A recent study indicates that a longer interval (more than the classical 6-8 weeks) between the end of preoperative CRT and surgery increases the rate of pCR by 6% in rectal cancer, with similar outcomes and complication rates[26]). This longer interval between neoadjuvant CRT and surgery should be considered in the future.

We previously reported that the acute adverse event rate was 10.8% in a feasibility study[10]), whereas the ≥grade 3 late adverse event rate in the current study was 18.9%. The rate of ≥grade 3 late adverse events in a phase III study using 5-FU was 24%[7]), which was higher than the rate in our study. Meanwhile, the rate of late toxicity in a phase III study using capecitabine without any adjuvant chemotherapy was 6.5%[21]). However, Velenik et al. reported that late long-term toxicity after preoperative CRT using 45 Gy radiation and capecitabine for rectal cancer was severe (Subjective, Objective, Management, and Analytic grades 3 and 4), with rates of rectal, bladder, and sexual toxicity of 40%, 19.2%, and 51.7%, respectively[19]). In our study, the rates of grade 3 rectal, bladder, and sexual toxicity were 2.7% (data not shown), 2.7%, and 0%, respectively. Preoperative CRT with capecitabine was associated with higher incidences of diarrhea (62%) and hand-foot syndrome (53%)[20],[27]), whereas CRT with S-1 was associated with mild adverse events, but not hand-foot syndrome[15]). Although late adverse events may still occur among our patients in the future, the rate of late adverse events to date is considered reasonable. According to reports, including recent meta-analyses, there is little evidence that adjuvant chemotherapy after RT or CRT contributes to an increase in the survival rate of rectal cancer; therefore, guidelines from Western countries do not recommend adjuvant chemotherapy for rectal cancer following CRT, except in poor-response patients in the USA. We relied on the judgment of physicians in each facility for the adaptation of adjuvant chemotherapy after CRT, although this may require confirmation about the adaptation in the future[28],[29]).

There are some limitations in this study. First, it is a single-arm study; therefore, comparison with the standard treatment ought to be performed in a phase III study. Second, the quality of life was not assessed sufficiently. Third, the sample size was small, and the follow-up periods were short. Therefore, additional studies are warranted to address these shortcomings.

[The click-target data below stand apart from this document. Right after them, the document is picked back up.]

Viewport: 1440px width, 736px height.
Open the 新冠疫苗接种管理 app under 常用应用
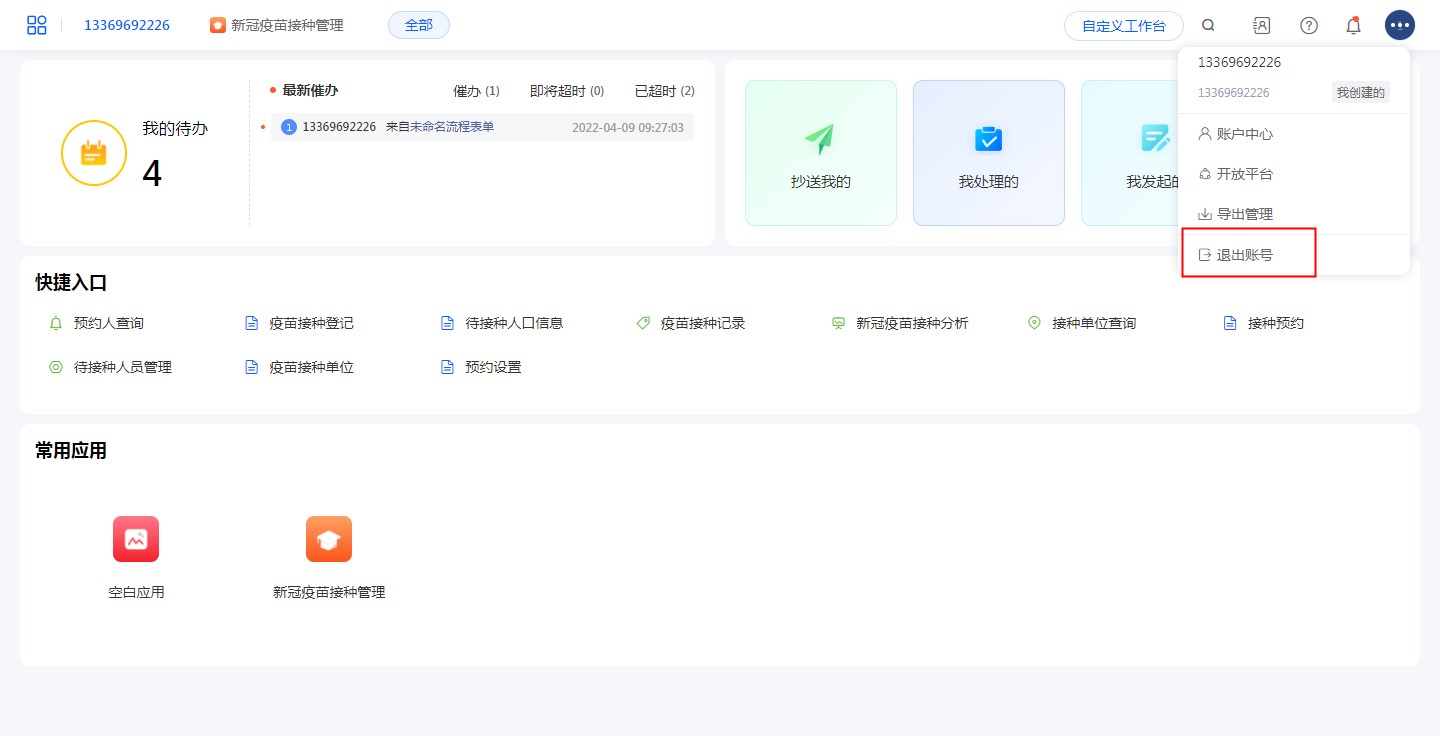pyautogui.click(x=329, y=539)
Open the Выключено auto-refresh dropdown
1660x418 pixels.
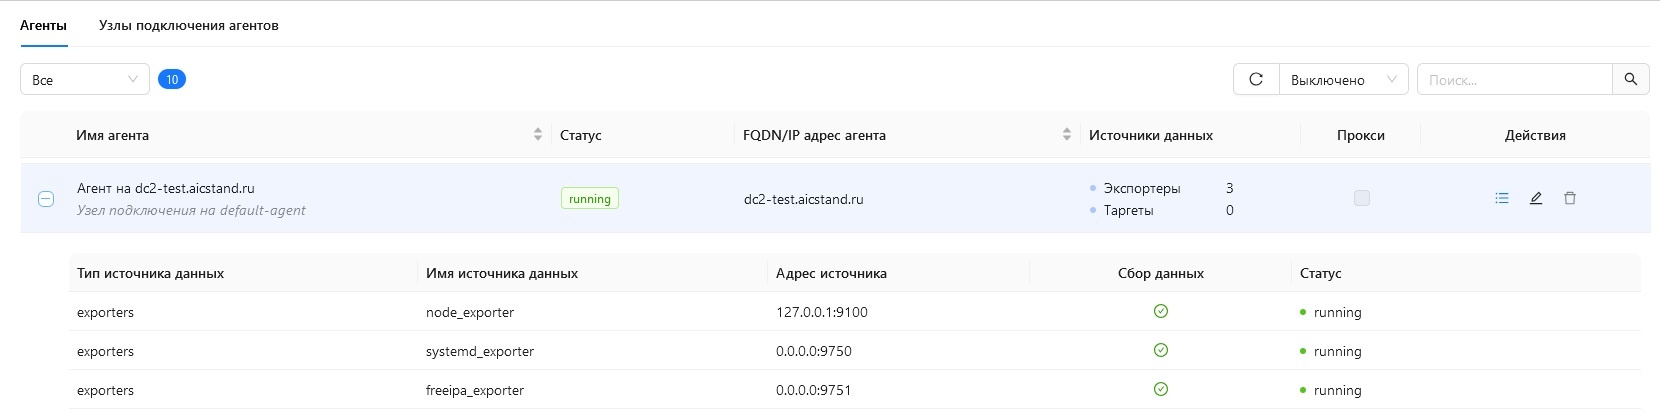coord(1342,79)
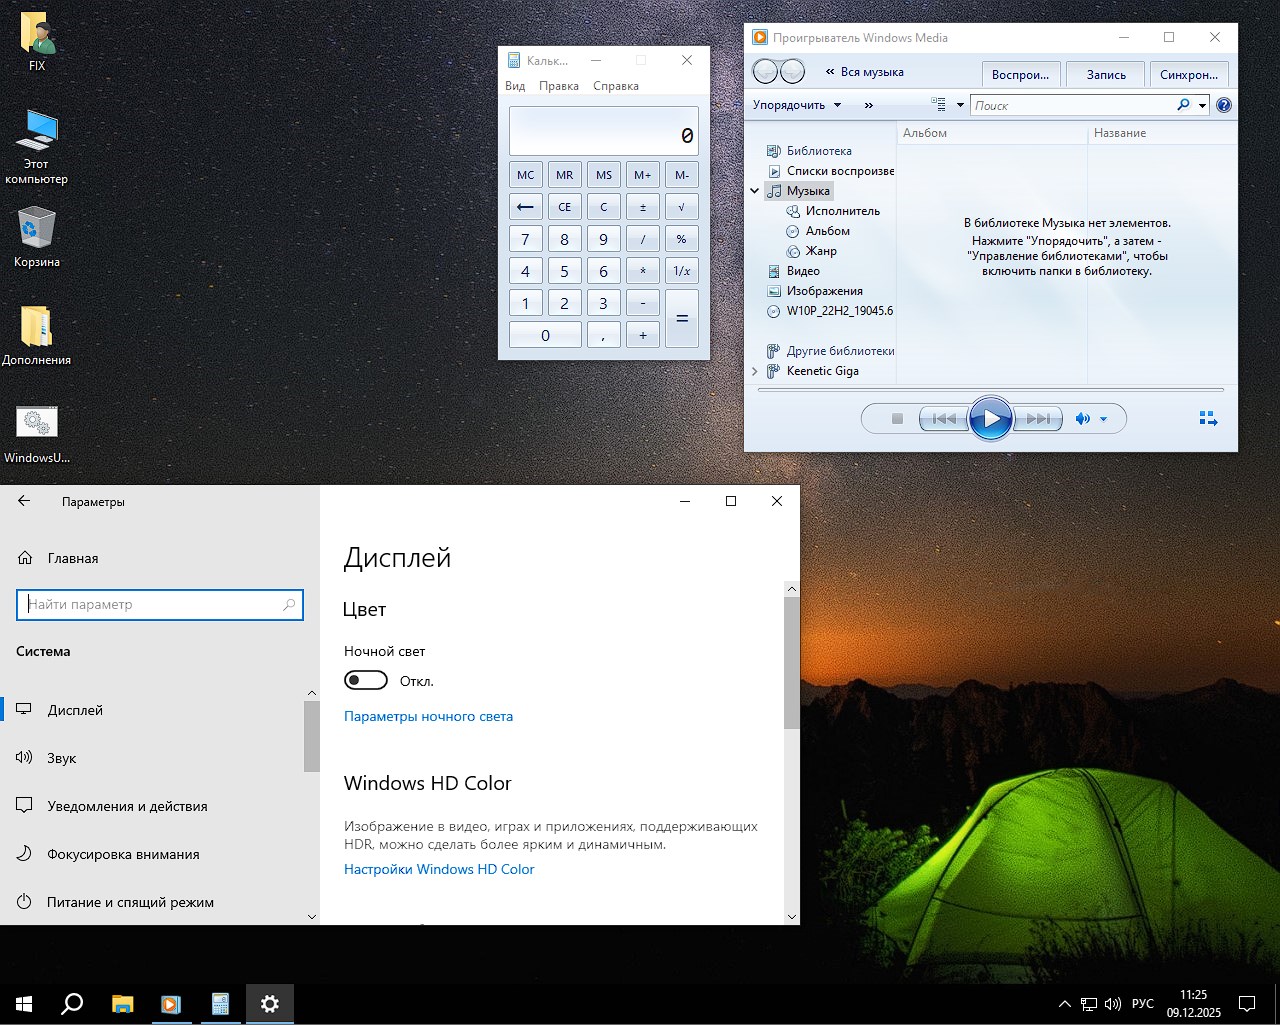
Task: Select Звук in the Settings sidebar
Action: tap(62, 758)

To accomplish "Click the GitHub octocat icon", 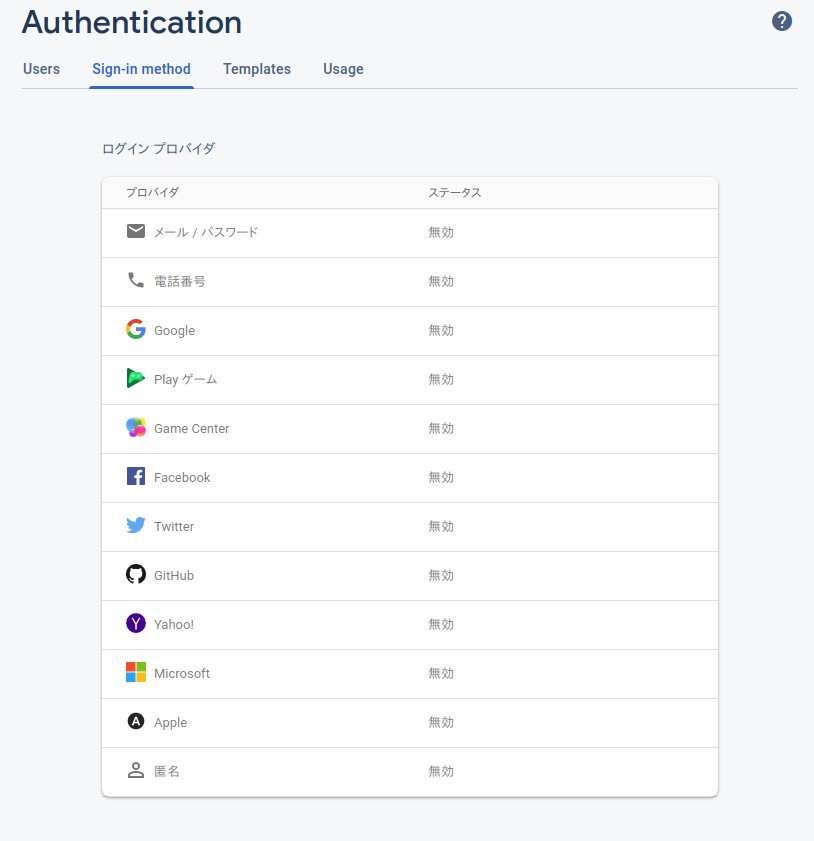I will click(136, 574).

In conclusion, our prospective phase II study showed that neoadjuvant-synchronous S-1 plus radiotherapy for locally advanced rectal cancer is feasible in terms of pathological response and adverse events and is accompanied by favorable long-term outcomes. Further trials are required to confirm the benefits of including S-1 in a preoperative CRT regimen for rectal cancer.

Conflicts of Interest

There are no conflicts of interest.

Source of Funding

This study was supported in part by a Grant-in-Aid for Clinical Cancer Research from the Japanese Ministry of Health, Labour and Welfare (22-Clinical Cancer-027).